Q: (Off mike) -- Carsons (ph), Reuters. In your presentation you
talked a lot about hospitals in other towns. Are you doing anything in
particular to make sure that hospitals in Baghdad, where there are a
lot of civilians, including journalists now, are not going to be
targeted, especially now that you seem to be -- you know, the
difference in force -- the Americans are really running away with it
-- the threat back might not be that big. So can you tell me what you
are going to do to protect those hospitals?

GEN. BROOKS: The first thing we do to protect hospitals is we
recognize that they are hospitals, and we treat them as such first,
and we expect them to be hospitals. We've certainly seen a pattern in
a number of towns that the regime does not see it that way. The regime
sees hospitals as fighting positions. The regime sees hospitals as
storage locations. The regime does not see a hospital as a hospital.
We know there are hospitals in and around Baghdad, and we certainly
have reports of large numbers of wounded inside of those hospitals --
people who have been injured by combat action of some sort of another.
We remain concerned about that, and where we can provide relief, I am
sure we will in due time.

Our focus right now is against the remaining portions of the regime.
As we encounter civilians in need, we will provide whatever assistance
we can within our capability at that point in time. If we find there
is an increased need, we may deliver additional things, just as we
have in other parts of the country. But we are not quite at that stage
yet.

I think I have time for one last question. Yes, ma'am, please?

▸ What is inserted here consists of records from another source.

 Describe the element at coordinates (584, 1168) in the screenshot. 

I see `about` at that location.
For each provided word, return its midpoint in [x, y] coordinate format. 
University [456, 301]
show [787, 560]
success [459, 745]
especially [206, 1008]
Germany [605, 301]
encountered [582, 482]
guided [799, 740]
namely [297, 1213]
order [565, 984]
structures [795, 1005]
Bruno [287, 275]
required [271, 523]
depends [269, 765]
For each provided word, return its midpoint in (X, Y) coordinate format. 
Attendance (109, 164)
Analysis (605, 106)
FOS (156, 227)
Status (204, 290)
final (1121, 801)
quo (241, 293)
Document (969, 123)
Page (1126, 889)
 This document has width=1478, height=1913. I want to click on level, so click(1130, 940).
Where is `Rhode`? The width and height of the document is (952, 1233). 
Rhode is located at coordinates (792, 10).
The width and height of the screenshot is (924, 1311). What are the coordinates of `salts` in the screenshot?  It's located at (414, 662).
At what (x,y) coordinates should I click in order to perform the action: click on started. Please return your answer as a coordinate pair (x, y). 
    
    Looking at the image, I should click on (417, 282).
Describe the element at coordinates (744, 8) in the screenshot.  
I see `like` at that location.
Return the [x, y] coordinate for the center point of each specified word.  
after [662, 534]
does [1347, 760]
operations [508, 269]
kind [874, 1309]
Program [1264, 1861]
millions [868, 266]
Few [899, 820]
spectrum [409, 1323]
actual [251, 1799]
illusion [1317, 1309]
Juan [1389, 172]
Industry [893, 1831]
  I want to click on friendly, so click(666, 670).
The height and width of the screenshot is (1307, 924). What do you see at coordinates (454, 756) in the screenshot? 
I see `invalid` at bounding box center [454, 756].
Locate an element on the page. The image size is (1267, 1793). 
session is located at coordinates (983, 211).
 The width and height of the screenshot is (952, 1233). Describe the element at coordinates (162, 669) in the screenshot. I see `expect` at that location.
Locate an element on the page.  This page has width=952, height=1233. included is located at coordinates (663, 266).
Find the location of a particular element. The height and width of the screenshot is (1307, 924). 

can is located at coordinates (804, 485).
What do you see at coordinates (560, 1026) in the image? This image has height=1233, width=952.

Q: Martha Brant with Newsweek magazine. I'm trying to understand what
coalition policy is in the case of civilian deaths. Do you investigate
all of them, or are they considered collateral damage of war,
inevitable? Is it only when they are controversial that you'll look
into them? And the case may be of Al Jazeera might be illustrative. If
it was an airstrike, will the pilot be interviewed? Will Predator
video be reviewed? What will happen in that particular case?

GEN. BROOKS: As you can imagine, the number of combat engagements that
have occurred over the last 20 days, down to the lowest level, where
someone makes a decision to deliver a weapons system against some
target, whether it's a physical target or human being, is a number
that we cannot begin to count. And, so, every engagement that occurs
is certainly not investigated. Where there is an indication there may
have been something that didn't go the right way, commanders have the
opportunity to investigate. We regret the loss of any civilians on the
battlefield, and we have done all that we can reasonably do to prevent
that from happening either from air or on the ground. But we know for
certain that there have been civilians killed in this operation,
because of the decisions taken by the regime to put them out in front,
to hide behind them, to use pregnant women to blow up cars at
checkpoints. We have seen this happen on the battlefield. Those are
not being investigated by us at this point in time. If we think we
have some involvement in other cases where we need to look deeper, we
do, and we look very closely at ourselves to see what procedures need
to be changed; and, if there is accountability, then that
accountability is taken care.

Q: So are you saying in the case, in this particular case, you would
look into it because it's controversial? And has that process started?

GEN. BROOKS: What I am saying in this case and all cases is when we
believe we have something to look into, we do look into it in greater
detail. I'm not going to specify this particular one.

Thanks very much, ladies and gentlemen. Have a good day.